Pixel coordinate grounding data
::::::::

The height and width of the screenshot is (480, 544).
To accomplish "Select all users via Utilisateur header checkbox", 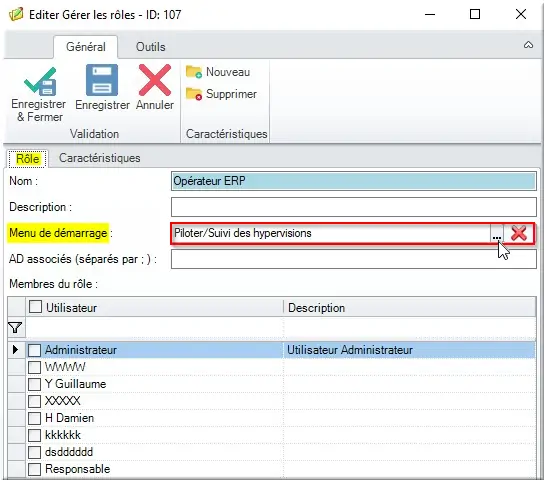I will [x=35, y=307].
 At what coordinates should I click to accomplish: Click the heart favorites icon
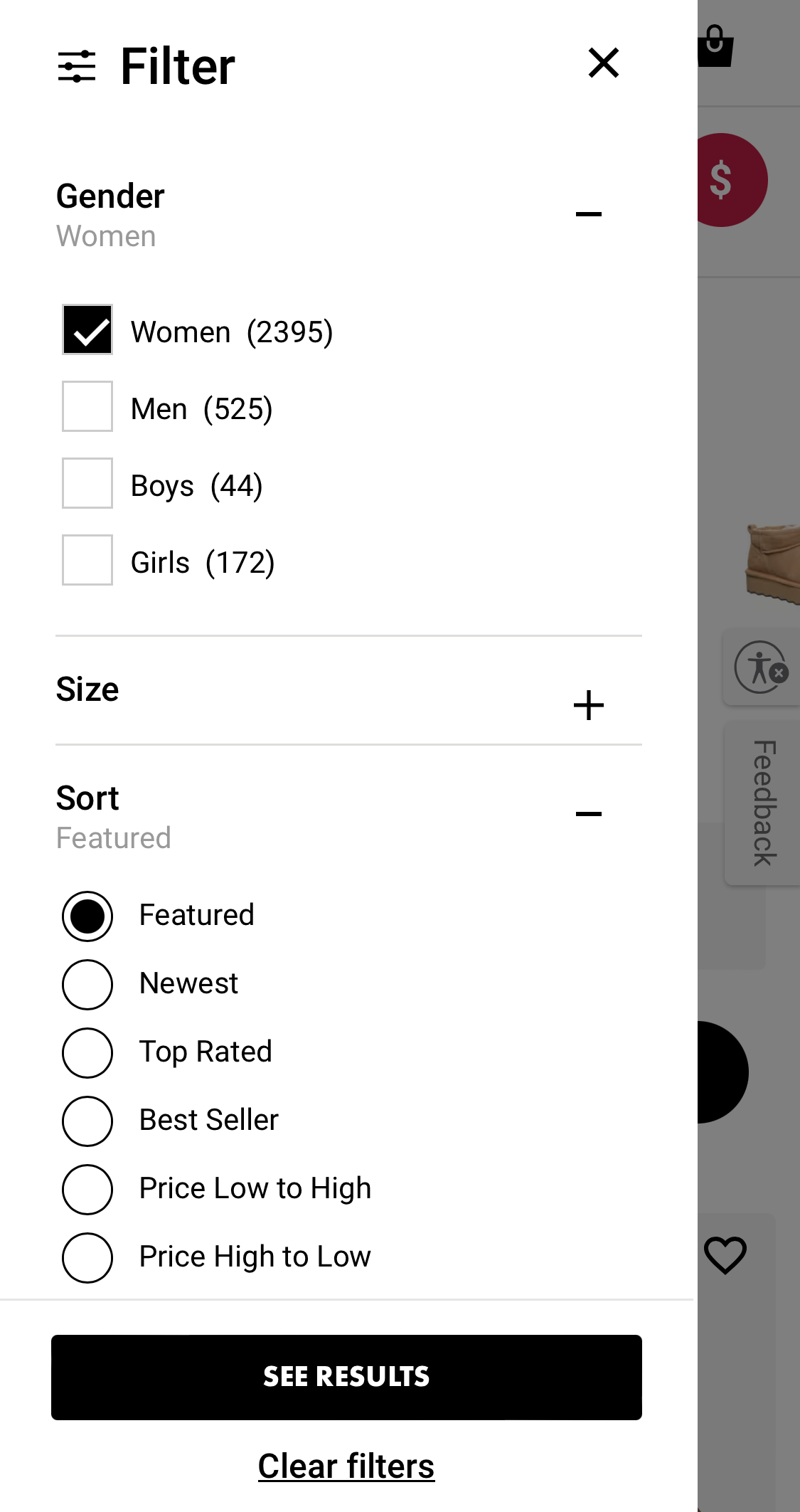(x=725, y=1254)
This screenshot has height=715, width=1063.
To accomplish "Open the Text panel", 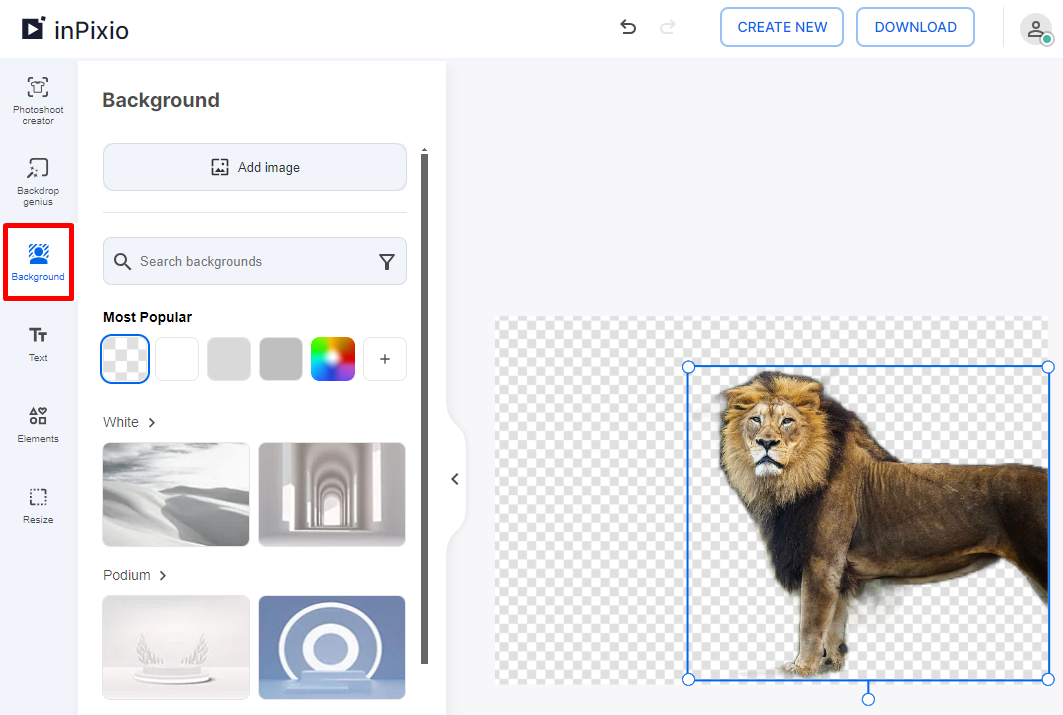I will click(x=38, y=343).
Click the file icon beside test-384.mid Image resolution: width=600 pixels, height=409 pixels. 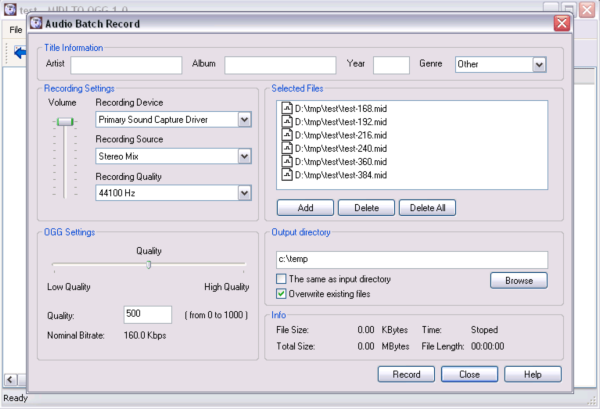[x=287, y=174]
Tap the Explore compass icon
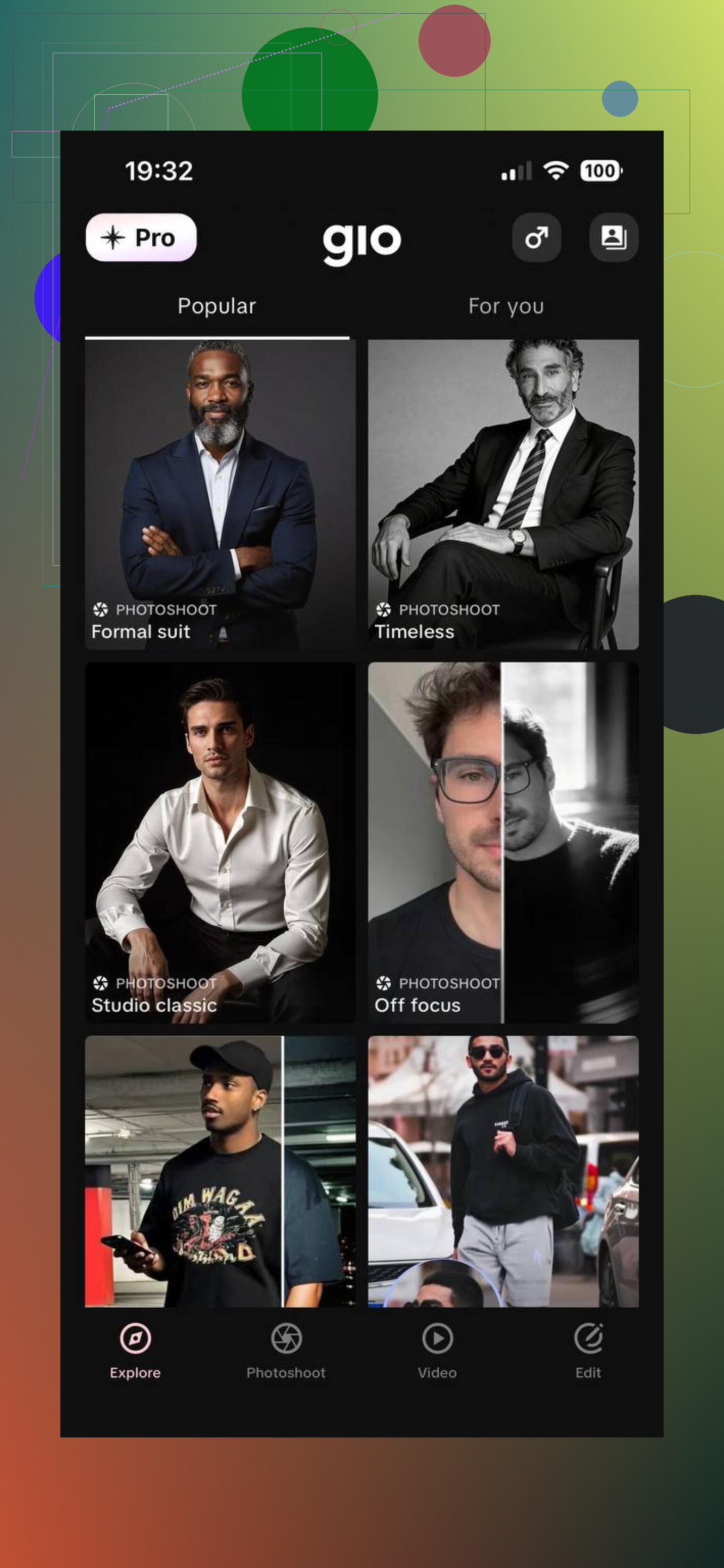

::::::::

▶ _WHAT YOU ARE ASKED TO DO_: If a line in the entries contains the word "screenshot", copy that line out.

▶ _SOLUTION FOR THIS TASK_:
The height and width of the screenshot is (480, 544).
This screenshot has height=715, width=1063.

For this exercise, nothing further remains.